Reproducing Fault 1_1 example on ATMEGA328 chip fails

I have read/performed some chipwhisperer jupyter courses and decided to reproduce the
“Fault 1_1 - Introduction to Clock Glitching”-course on an Atmega328 chip on a breadboard.

I uploaded the code for the Atmega and the jupyterfile to my google drive:
atmega firmware + jupyter notebook file

I worked a bit different than the course:

  • I used the CW-lite’s clock and divided it to a 16Mhz clock, so I could still upload firmware with my FTDI programmer at default baudrate

  • Instead of working with “Simpleserial” I chose to detect a glitch on the atmega itself and toggle a pin accordingly. The calculation is performed once during setup so I reboot the device in each glitch loop.

So when I run my setup, things do not work out as expected.
Since I reboot each cycle and wait for a trigger with a timeout of 4s, I expect on my serial output of my ftdiprogrammer “Started!” should be printed for each loop. In reality I see it only printed once.

In an attempt to debug this I started to print the trig_count in each loop:

print("trig_count: " + str(scope.adc.trig_count))

The count varies a lot for each loop but was in the range of 239838 - 971713 so the time between trigger high and low appears to be 15ms - 60ms.

When I then reprogram the atmega with a 1s delay between its trigger the time measured from the trig_count was the same as before (would expect it to be at least one second).

Can anyone point out where I am in the wrong?

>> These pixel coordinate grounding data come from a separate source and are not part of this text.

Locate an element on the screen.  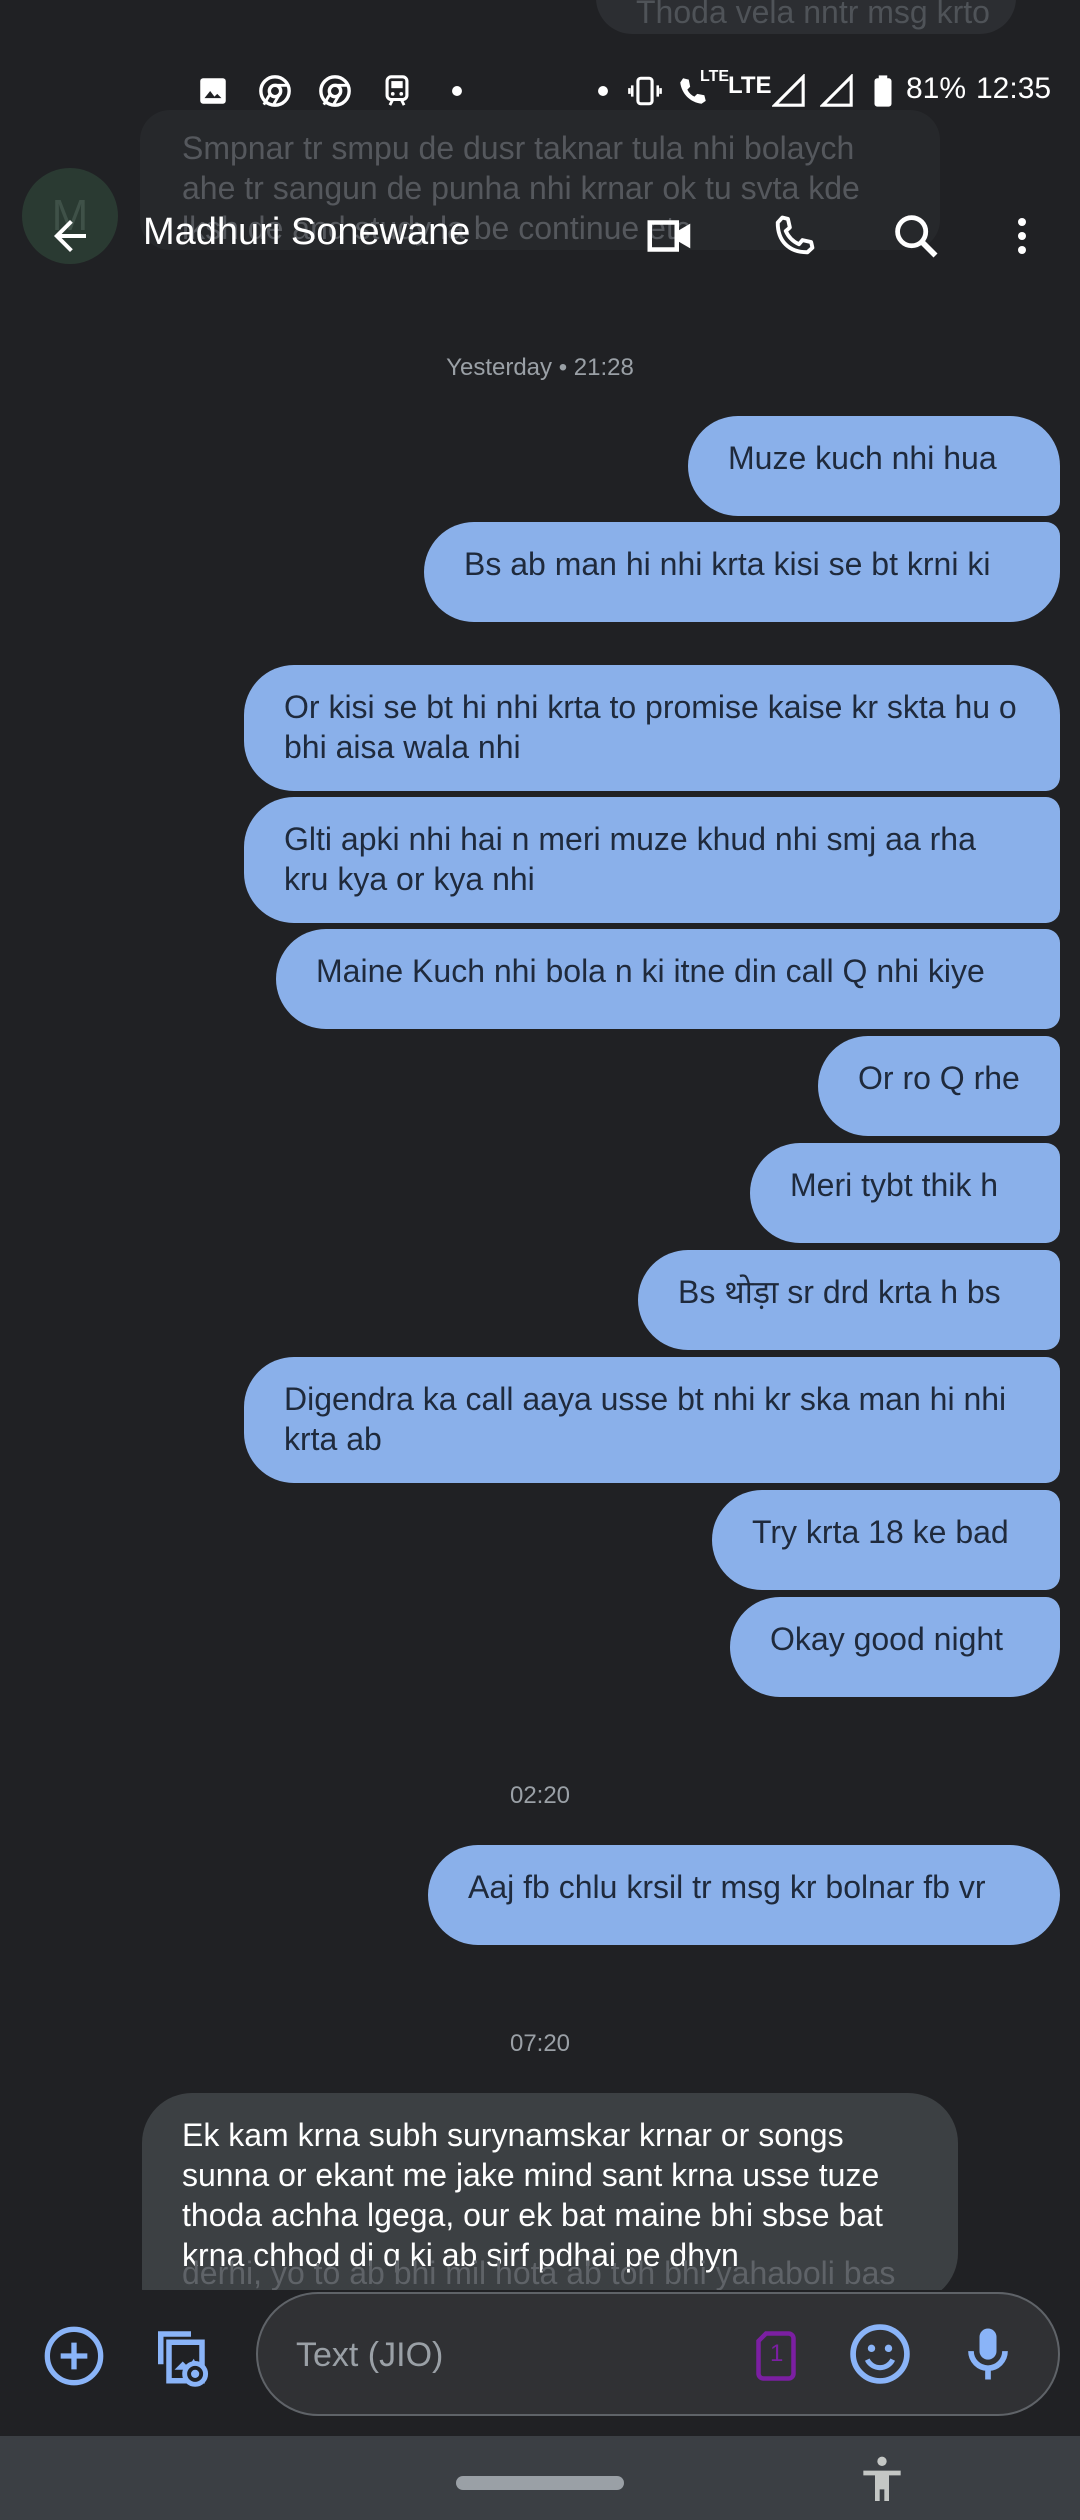
background-bubble-text: Thoda vela nntr msg krto is located at coordinates (813, 15).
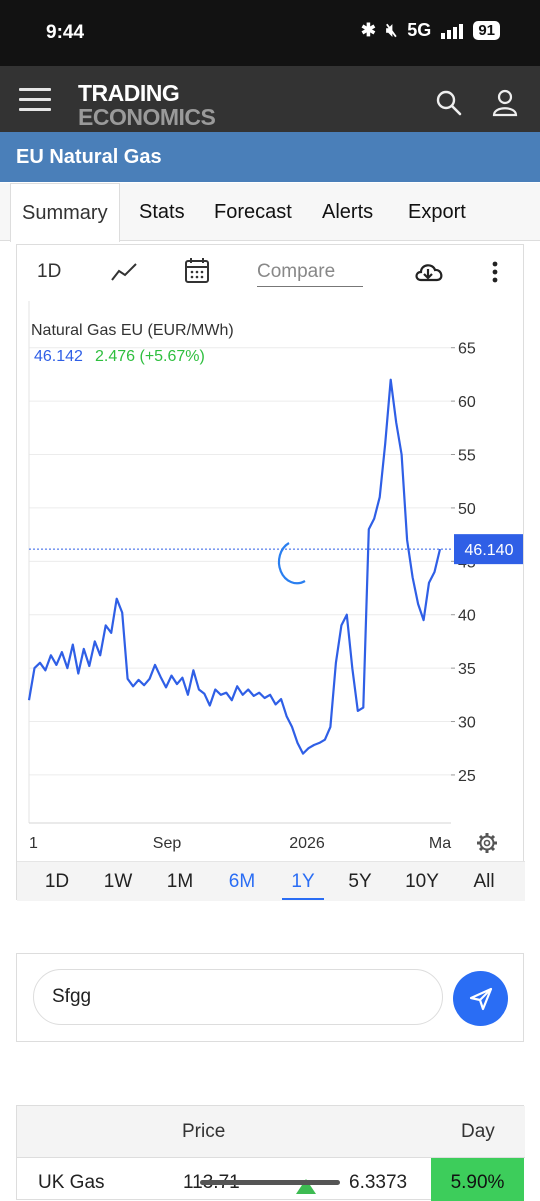 Image resolution: width=540 pixels, height=1201 pixels. What do you see at coordinates (168, 844) in the screenshot?
I see `x-tick-label: Sep` at bounding box center [168, 844].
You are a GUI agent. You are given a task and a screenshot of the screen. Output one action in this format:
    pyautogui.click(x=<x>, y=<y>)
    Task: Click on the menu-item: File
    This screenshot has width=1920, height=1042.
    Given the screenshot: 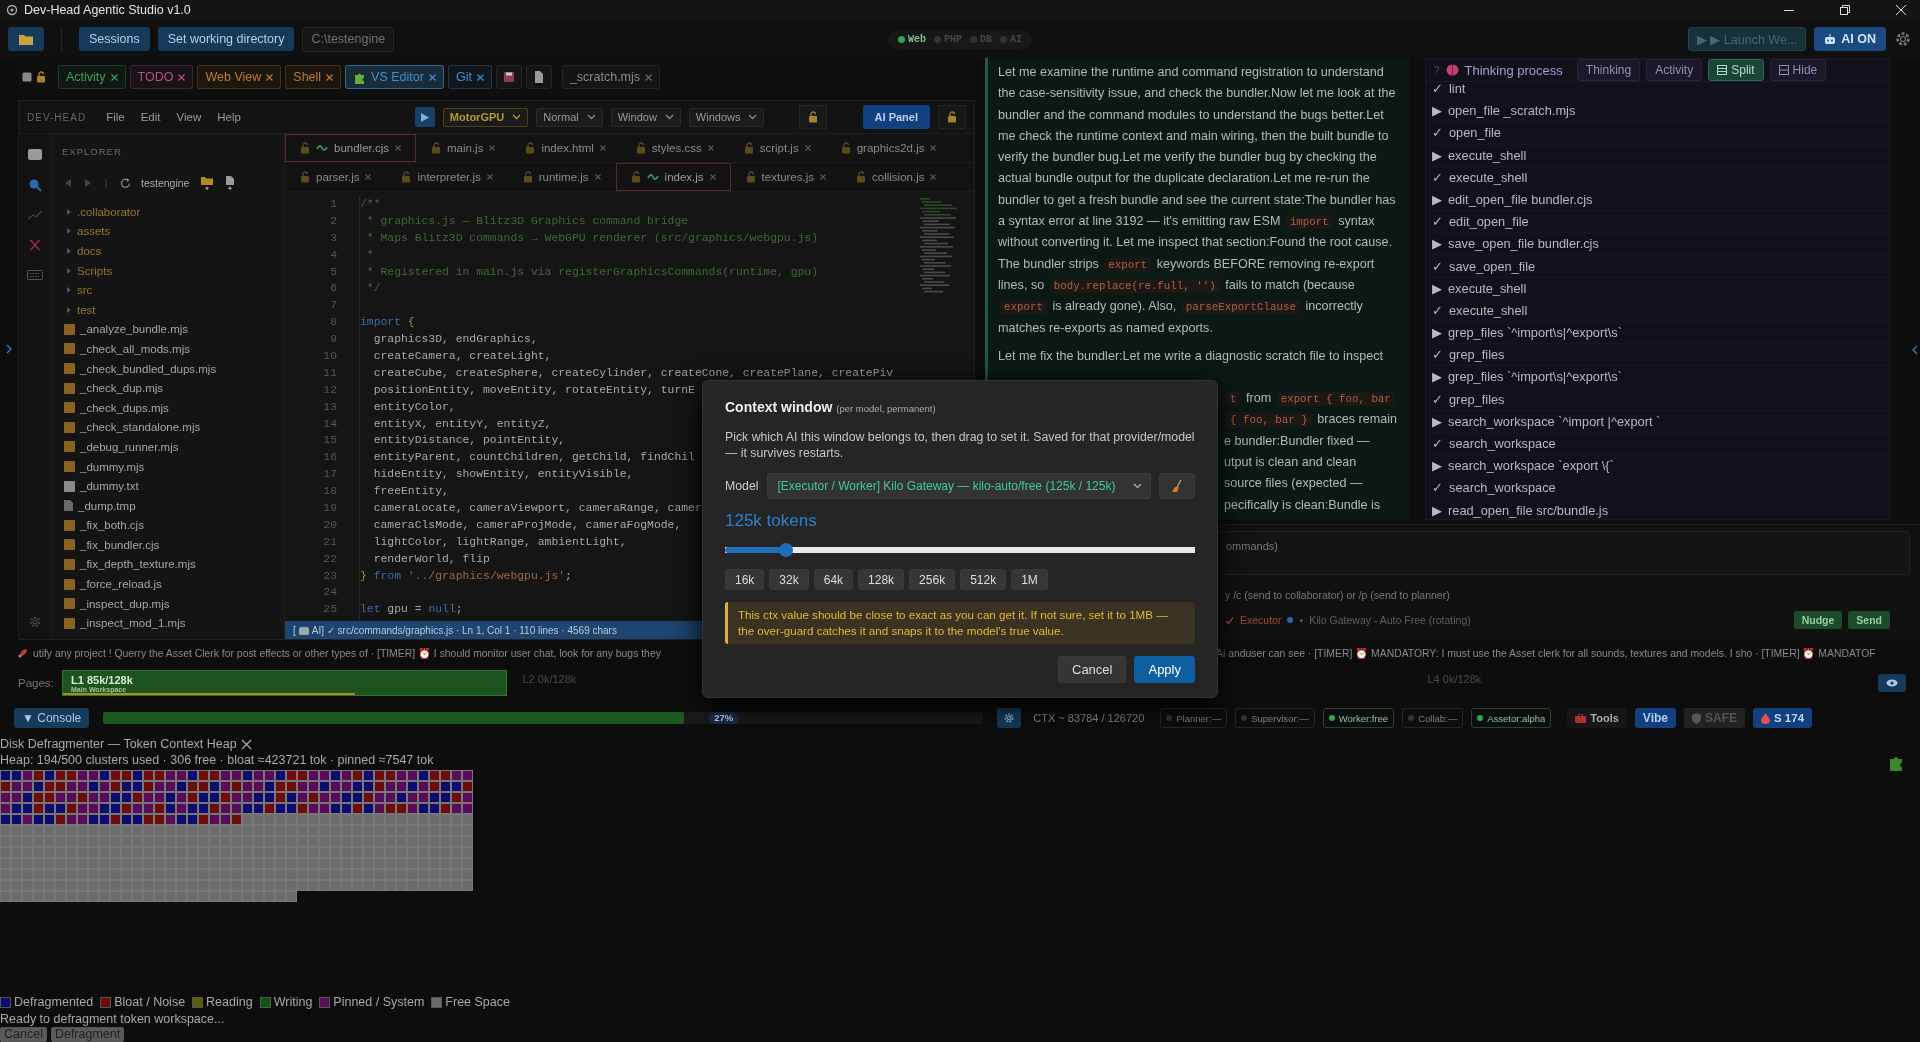 What is the action you would take?
    pyautogui.click(x=116, y=117)
    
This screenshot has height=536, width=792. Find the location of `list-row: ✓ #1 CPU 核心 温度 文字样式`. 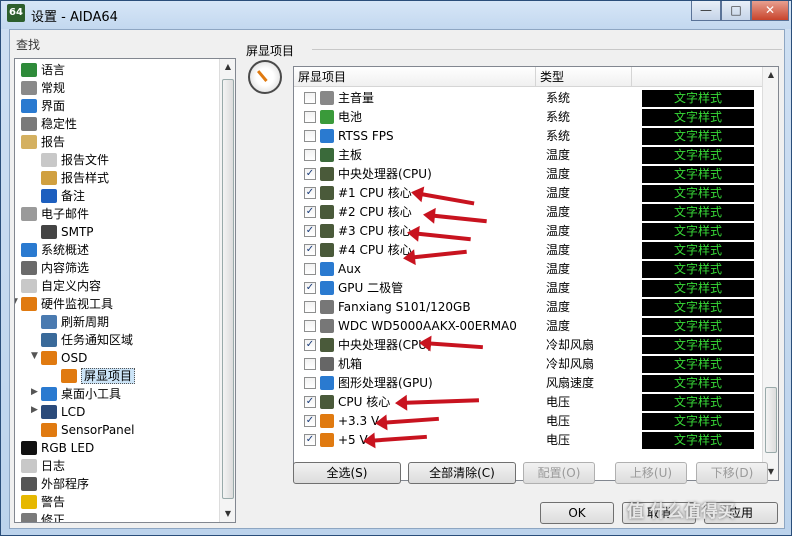

list-row: ✓ #1 CPU 核心 温度 文字样式 is located at coordinates (529, 194).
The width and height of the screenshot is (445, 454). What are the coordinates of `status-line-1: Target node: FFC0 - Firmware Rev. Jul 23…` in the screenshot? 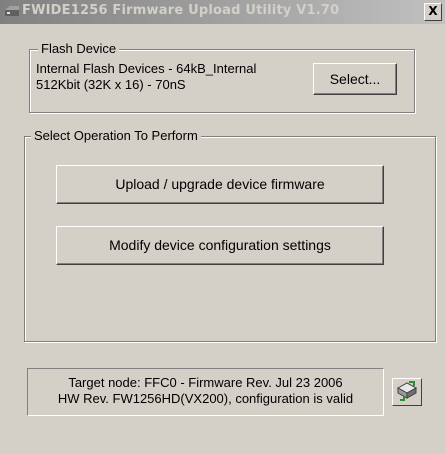 It's located at (206, 382).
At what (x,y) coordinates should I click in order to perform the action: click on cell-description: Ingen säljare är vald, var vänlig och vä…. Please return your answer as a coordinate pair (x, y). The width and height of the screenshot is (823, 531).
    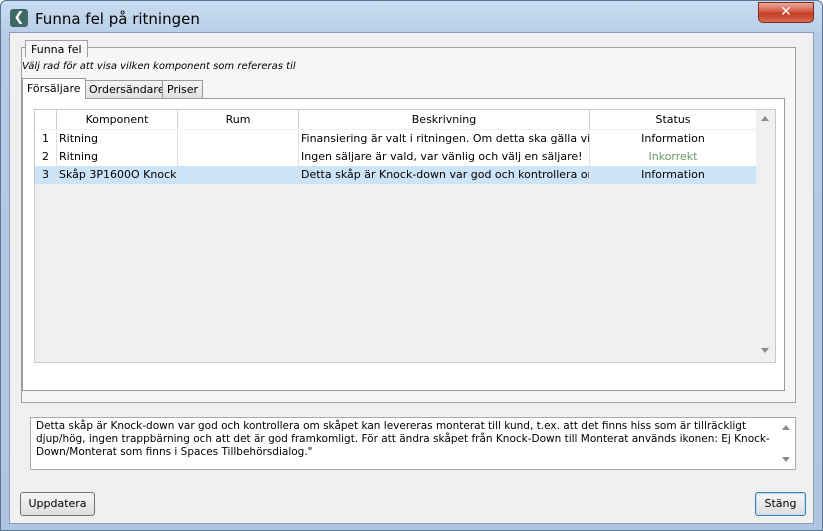
    Looking at the image, I should click on (444, 157).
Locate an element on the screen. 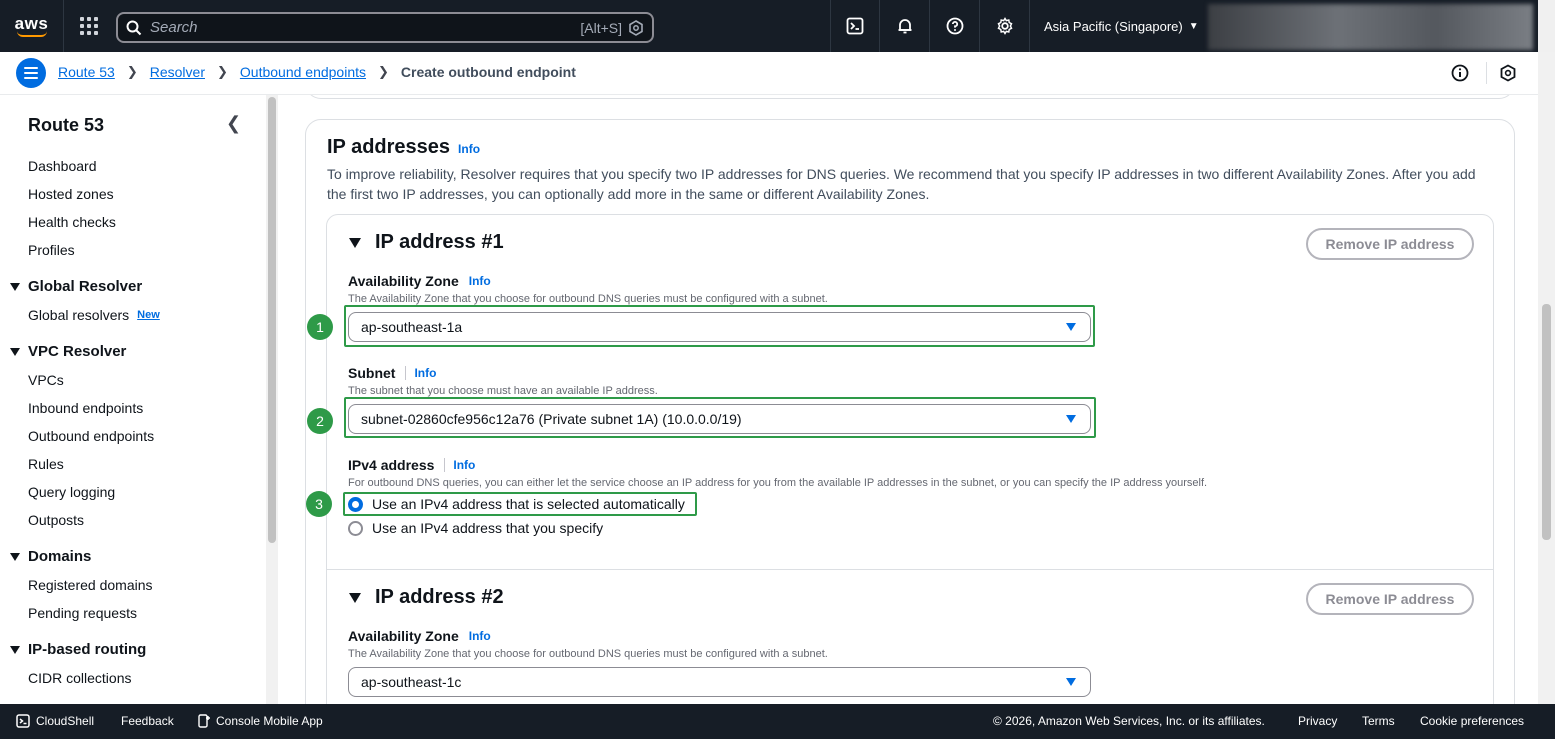  ip-address-2-toggle: IP address #2 is located at coordinates (426, 598).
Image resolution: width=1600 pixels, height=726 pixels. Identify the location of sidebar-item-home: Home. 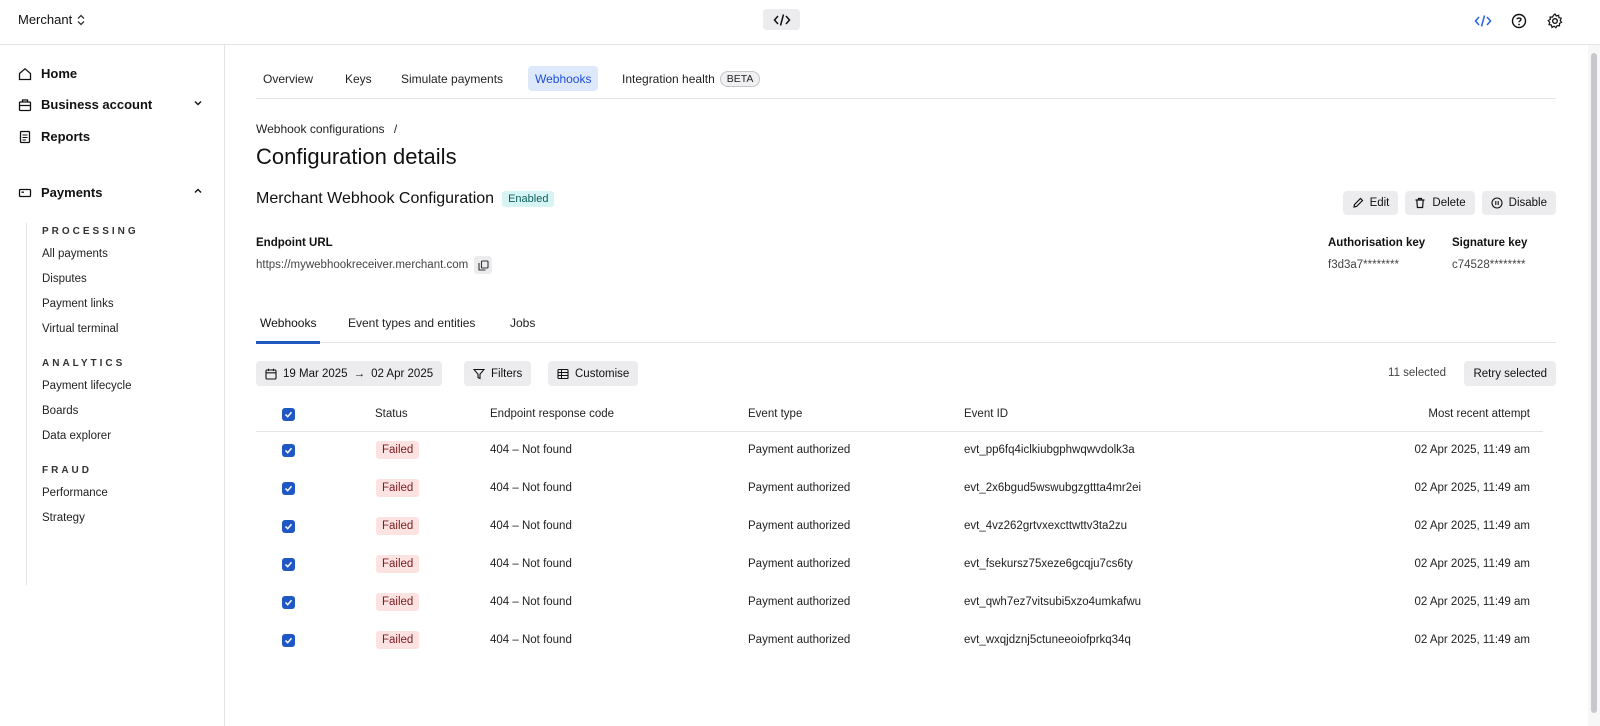
(48, 74).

Hard to say since I don’t have your setup, but I have a few things to note that might help you move forward:

  1. I’m not super familiar with what goes on under-the-hood of Arduino sketches, but if interrupts are involved, that would be the reason for the trig_count variability.
  2. scope.adc.trig_count measures how many clock cycles the trigger is seen high for, after arming the scope; delaying the trigger assertion by 1 second won’t change anything (unless I’ve misunderstood what you meant by “1s delay”).
  3. You can compile our example SimpleSerial-based firmware, as shown in our tutorials, by setting PLATFORM to CW304.
  4. We have a “notduino” target; it might be helpful to compare your own target with the notduino schematic.
  5. Detecting a glitch on the target itself isn’t ideal!